If you are searching for joy jjj272007 what is it holding you back? What is it causing you continual grief or holding you up from enjoying your life? What do you think is the problem? Is there even a problem or did you just want to post a thread about joy to read and feel uplifted?
There are many things throughout the week that get me down, but it's the love of a good man and the drive to overcome this grief that push me to continue working towards a better me.
NO. There is absolutely NO joy in DIVORCE.
However, there is MUCH joy to be had in reclaiming yourself and rebuilding your life. During my marriage, I neglected the fun, creative part of my personality to the extent that it almost disappeared. Not only did I rediscover these parts, I've been working on developing them in order to become the more complete, new and improved me, and to implement these changes in the rest of my life.
I've also learned to embrace the fact that I'm not "on call" 24/7 to the needs of others. After the separation/divorce, it took literally MONTHS and MONTHS to figure out what the heck to do with myself since my freetime had been totally taken up with taking care of "the family" and "family business". In fact, I sat and stared at the four walls because I just didn't even know how to begin to do for myself, to do things *I* wanted to do, for no other reason than that I wanted to do it FOR ME.
Instead of resenting the limited time I have with my former stepkids (yes, I won visitation), sometimes I'm actually glad that I don't have to run all over to soccer, basketball, chess tournaments, late night runs to Wal-Mart for project supplies, etc. I've also realized that I didn't lose the EX, or the ability to engender love in another. I lost an albatross around my neck, and learned just how much love I truly have in my life w/o him getting in the way of receiving it.

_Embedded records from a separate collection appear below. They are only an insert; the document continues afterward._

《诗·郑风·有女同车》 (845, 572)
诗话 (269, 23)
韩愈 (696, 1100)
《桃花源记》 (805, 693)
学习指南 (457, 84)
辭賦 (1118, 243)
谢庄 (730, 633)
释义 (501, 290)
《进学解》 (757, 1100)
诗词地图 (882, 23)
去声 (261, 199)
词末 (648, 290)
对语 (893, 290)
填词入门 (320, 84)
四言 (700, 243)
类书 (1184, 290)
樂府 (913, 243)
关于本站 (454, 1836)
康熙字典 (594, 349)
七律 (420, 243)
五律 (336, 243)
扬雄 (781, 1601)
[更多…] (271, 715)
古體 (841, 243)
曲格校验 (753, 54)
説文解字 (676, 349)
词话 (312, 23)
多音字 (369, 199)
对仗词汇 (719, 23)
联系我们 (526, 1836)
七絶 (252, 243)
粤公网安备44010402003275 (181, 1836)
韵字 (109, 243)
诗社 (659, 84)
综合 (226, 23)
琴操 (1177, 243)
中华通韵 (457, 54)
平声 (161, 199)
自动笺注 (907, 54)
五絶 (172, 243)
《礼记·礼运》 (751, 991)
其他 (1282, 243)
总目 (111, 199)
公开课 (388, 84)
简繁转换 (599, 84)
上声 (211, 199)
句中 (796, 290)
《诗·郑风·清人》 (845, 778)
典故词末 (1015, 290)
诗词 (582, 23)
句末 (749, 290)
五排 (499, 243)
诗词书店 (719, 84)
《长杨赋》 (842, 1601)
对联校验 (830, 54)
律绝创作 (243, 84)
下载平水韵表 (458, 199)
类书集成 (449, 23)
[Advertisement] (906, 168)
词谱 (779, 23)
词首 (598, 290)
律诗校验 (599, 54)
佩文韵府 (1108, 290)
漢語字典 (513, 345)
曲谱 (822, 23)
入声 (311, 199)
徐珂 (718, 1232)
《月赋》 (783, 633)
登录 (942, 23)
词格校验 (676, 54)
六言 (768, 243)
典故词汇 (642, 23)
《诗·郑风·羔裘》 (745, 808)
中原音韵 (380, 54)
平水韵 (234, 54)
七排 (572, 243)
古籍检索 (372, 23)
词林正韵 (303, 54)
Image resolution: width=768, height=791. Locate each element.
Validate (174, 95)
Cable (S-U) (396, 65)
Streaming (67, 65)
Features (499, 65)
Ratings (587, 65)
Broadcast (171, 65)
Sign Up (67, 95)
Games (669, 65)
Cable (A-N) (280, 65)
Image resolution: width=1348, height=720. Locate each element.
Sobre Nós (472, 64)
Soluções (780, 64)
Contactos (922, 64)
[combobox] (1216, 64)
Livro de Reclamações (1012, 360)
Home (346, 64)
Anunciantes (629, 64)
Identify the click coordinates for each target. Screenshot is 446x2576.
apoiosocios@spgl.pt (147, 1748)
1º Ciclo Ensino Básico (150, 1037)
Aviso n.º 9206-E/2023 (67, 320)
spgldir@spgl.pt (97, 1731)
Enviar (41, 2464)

I guess whenever I start focusing on everything I've lost, I try to think of what I still have, what I've gained, and the positive side of whatever it is I've lost. Losing time with the kids is still the hardest, but I've learned that my bond with the kids is stronger than I ever thought it was, in order to survive the long separations, and that little revelation was HUGE to me, since, as an SM, I often wondered if they really cared about me as a person separate from their dad.